## Data shown
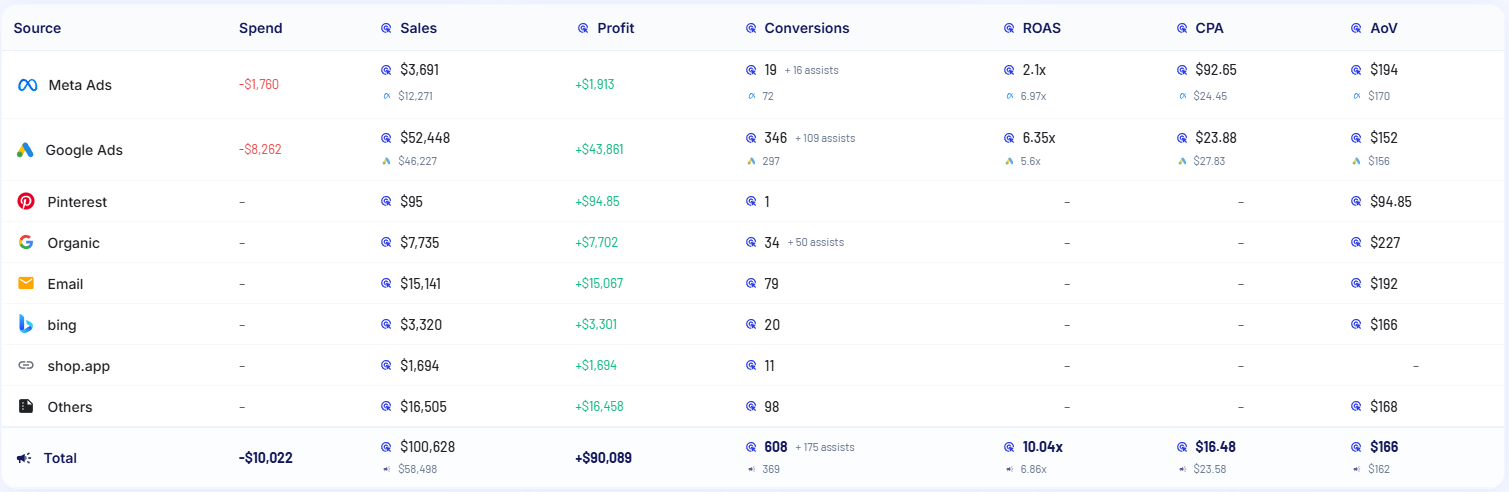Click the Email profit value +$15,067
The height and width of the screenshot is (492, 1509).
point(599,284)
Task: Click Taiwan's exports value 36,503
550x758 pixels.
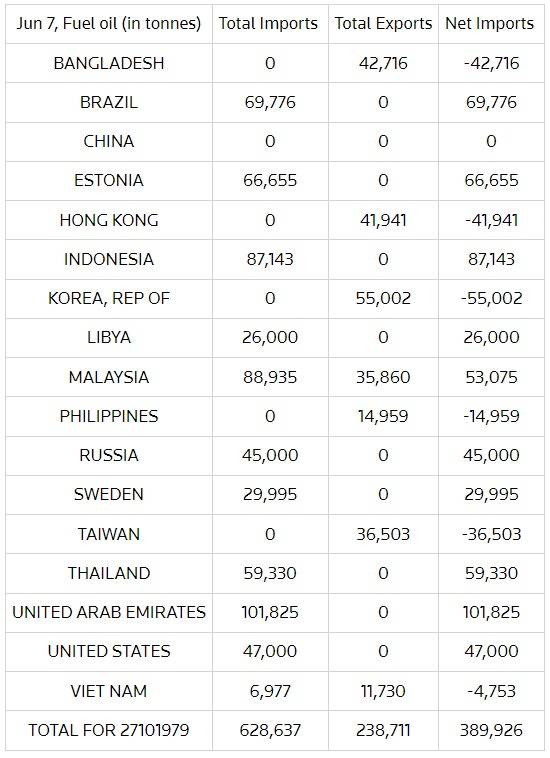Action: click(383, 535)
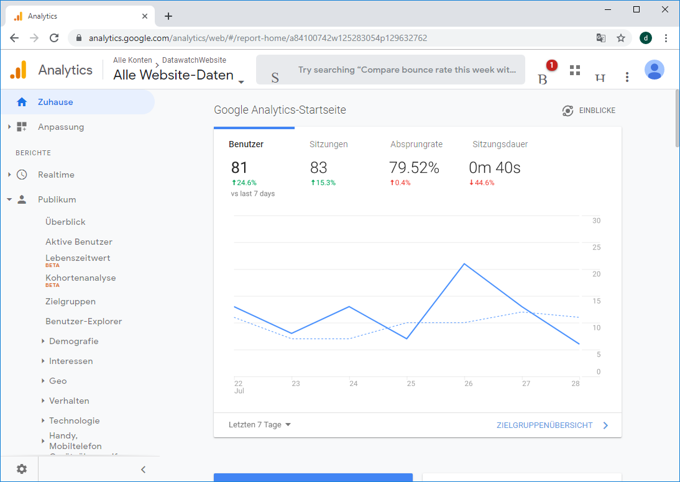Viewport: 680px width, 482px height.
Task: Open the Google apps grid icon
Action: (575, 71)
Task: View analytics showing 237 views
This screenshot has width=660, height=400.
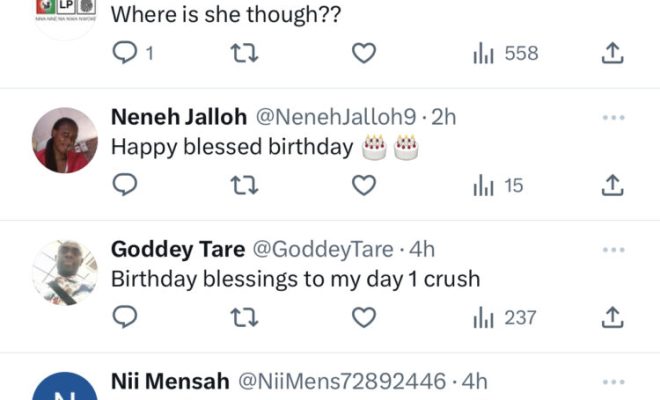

## Exercise details
All that should be printed is the lines from the one containing "550x758 pixels." through the last line of the material above, both ends included, exactly as they stand; please skip the pictures.

## Solution to this exercise
550x758 pixels.
Action: click(383, 535)
Viewport: 680px width, 482px height.
Task: Open the Google apps grid icon
Action: (575, 71)
Task: View analytics showing 237 views
This screenshot has width=660, height=400.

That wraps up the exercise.